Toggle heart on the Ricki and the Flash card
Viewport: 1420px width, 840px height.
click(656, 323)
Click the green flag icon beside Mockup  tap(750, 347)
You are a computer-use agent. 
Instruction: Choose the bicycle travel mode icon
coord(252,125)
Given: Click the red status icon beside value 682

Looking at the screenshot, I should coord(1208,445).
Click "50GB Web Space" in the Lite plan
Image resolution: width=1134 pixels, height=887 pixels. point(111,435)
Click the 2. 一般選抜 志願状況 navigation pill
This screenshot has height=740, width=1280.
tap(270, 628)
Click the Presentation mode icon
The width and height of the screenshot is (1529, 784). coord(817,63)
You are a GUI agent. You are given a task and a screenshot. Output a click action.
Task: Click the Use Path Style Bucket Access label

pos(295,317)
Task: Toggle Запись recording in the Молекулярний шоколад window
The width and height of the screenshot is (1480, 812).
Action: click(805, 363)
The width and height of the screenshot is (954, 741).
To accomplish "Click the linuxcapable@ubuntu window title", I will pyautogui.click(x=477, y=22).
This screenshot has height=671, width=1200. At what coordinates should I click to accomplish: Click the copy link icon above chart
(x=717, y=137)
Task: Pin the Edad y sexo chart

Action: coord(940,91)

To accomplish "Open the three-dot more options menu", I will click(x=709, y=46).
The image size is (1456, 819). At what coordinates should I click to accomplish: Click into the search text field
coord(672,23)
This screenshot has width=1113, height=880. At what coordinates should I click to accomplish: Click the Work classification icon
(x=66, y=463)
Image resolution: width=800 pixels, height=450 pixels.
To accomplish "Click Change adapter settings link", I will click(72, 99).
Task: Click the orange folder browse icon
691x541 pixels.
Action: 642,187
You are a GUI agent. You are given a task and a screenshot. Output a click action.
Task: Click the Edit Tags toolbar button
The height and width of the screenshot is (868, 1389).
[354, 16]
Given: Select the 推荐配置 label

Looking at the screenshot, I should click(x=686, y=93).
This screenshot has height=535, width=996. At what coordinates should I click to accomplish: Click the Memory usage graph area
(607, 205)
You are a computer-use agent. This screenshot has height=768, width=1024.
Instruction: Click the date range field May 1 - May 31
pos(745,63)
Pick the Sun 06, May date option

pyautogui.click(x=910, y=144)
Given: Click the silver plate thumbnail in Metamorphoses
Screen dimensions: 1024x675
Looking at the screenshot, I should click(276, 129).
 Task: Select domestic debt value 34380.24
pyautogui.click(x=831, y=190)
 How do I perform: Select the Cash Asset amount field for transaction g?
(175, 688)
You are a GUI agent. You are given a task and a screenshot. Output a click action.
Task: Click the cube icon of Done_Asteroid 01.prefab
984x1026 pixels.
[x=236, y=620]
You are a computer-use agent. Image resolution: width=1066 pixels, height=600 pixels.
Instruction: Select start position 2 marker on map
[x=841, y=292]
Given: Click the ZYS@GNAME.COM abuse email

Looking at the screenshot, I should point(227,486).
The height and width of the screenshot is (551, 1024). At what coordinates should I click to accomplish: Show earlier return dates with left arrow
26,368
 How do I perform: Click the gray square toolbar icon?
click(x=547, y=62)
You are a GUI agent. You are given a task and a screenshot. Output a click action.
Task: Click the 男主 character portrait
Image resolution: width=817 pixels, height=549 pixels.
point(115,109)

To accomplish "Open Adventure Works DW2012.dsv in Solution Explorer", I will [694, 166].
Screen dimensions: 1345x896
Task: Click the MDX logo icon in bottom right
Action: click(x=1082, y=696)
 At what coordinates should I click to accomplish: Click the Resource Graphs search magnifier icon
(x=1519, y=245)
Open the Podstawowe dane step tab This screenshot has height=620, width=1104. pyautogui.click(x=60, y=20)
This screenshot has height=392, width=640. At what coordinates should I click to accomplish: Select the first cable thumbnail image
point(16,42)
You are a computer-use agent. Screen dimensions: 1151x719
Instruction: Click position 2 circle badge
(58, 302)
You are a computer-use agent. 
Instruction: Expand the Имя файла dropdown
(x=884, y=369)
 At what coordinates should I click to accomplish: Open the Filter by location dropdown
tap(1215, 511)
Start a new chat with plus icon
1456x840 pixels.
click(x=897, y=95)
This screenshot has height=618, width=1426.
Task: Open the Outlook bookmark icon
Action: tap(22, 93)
++++
(What you are asked to do)
Where a line above contains the string "window", copy that line.

(Exercise solution)
Task: Toggle Запись recording in the Молекулярний шоколад window
To accomplish "Click the linuxcapable@ubuntu window title", I will pyautogui.click(x=477, y=22).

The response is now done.